Except nobody could argue that those three tracks weren’t all unique, visually stunning, and perfectly tuned to the skill level they represent. I’d even go so far as to say the tracks have individual personalities; the way the angled sweeping curves of Big Forest’s second half give way to the wide right turn before the start/finish that invites you to bask in the glorious animated fairground that sweeps into your view, Bay Bridge’s narrow turns and imposing grey walls softened by the bobbing coconut trees and lazy windmills, the distinctive hairpin turn that rests at the very heart of the Acropolis track, the long straights before and after daring you to keep your foot down on the accelerator pedal for as long as possible.
This is what elevates Virtua Racing above the competition, that marriage of great track design with small details that absolutely don’t matter to the performance of the race itself but breathe so much life and excitement into the game that it just wouldn’t be the same thing without them. Nobody forgets zooming through the bright orange suspension bridge on Big Forest for the first time or doesn’t feel a tingle down their spine when the car’s engine noise suddenly takes on a different tone as you rush through Bay Bridge’s tunnel.
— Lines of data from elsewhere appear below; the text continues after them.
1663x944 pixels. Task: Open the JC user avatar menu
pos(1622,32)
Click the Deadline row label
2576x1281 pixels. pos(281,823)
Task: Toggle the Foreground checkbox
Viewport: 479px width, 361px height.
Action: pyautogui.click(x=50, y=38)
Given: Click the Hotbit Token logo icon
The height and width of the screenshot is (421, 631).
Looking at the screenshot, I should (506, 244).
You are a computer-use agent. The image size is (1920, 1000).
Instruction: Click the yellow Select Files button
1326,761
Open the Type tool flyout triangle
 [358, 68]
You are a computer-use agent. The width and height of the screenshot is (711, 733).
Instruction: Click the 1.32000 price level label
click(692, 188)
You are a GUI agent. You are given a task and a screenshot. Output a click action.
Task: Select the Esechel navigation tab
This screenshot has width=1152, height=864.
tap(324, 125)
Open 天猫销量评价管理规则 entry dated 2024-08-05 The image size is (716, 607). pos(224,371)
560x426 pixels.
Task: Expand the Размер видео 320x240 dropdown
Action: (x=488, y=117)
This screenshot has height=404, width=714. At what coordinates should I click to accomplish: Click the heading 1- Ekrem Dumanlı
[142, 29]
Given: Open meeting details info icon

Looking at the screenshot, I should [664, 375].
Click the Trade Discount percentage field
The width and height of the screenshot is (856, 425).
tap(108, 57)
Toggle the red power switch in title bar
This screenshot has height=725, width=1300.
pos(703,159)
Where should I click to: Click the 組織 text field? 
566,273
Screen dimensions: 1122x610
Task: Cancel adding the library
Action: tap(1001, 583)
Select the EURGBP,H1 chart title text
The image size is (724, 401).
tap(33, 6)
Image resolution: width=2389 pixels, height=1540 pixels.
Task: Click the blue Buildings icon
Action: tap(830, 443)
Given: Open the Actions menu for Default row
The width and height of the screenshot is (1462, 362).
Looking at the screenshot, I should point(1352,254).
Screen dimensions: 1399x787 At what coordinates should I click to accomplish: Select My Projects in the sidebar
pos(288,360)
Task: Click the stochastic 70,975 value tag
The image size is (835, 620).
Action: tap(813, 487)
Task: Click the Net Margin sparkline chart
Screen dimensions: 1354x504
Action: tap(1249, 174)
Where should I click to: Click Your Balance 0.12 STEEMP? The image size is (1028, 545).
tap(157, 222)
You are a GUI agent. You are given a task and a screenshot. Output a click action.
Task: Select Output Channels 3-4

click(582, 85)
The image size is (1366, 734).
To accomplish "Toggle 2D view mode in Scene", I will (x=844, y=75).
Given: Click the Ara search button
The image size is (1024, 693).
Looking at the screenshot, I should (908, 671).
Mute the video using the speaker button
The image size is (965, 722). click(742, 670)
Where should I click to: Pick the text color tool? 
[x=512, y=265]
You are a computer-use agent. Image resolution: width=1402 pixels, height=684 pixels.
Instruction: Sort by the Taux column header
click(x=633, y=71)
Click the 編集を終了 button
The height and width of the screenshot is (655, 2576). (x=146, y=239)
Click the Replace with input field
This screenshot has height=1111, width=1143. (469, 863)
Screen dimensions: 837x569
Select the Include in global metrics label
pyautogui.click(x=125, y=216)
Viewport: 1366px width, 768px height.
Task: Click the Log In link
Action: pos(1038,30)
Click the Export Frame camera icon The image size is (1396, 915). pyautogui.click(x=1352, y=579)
Those big expressive moments are just what you need to catch the eye of someone wandering around a noisy arcade and show off just how much more powerful your hardware is compared to everything around it (and justify the cost to the arcade’s operator). But there are plenty of smaller details that prove just how much craft and talent went into the game too – the birds that mill around on Bay Bridge’s starting grid before flying away at the start of the race, the way checkpoint flags flutter in the breeze against a Sega-blue sky, the sheep that run away if you mistime one corner on one track and end up on the grass. All of these things bring a lot of warmth and a particular identity to a style and genre that you would normally expect to lack these artistic flourishes.
And in some way the game needs those touches because Virtua Racing may make it look like you’re controlling an F1 car but in practise the handling’s not even close to pretending to be realistic, so anyone hoping to reminisce over Sonic-themed Williams cars or Geoff Crammond simulations needs to be wooed by other means. The good news is that what it lacks in realism it makes up for in, well, being “game-y”; there are clear and distinct responses in your car’s behaviour when you brake, turn, and crash, making for a readable and exhilarating ride for anyone regardless of their previous knowledge and experience with either F1 racing or the racing genre as a whole.
So there’s not much quantity in Virtua Racing but what is there has undoubtedly been polished to within an inch of its life, every last CPU car livery and pointy tree fussed over until it looked right, every turn tested until the tracks flowed like silk. This is a game that was always meant to live in arcades and in those spaces you need to create maximum interest in the shortest amount of time possible, that isn’t going to happen if starting a race involves comparing tyre compositions, race length options, and drilling down through a vast array of track types and weather conditions (not forgetting that your paying racing partner is going to want a say on those things too). So one track, three cars, and a very large map overlay means a quick glance and some vague memories will always point you in the right direction but you’re still not going to get anywhere near the top of the leaderboards unless you put in some serious practise either.
To my mind Virtua Racing is the purest form of 90’s arcade gaming; it’s noisy and bold and there is no way I can see that attract sequence without my mind wandering off to scan for a free seat and check my pocket for spare change. But while the game may look and feel like a fixed point in history you don’t have to be aware of its previous significance to appreciate or enjoy it, the raw-thrills racing still feels as fresh and accessible as it ever did.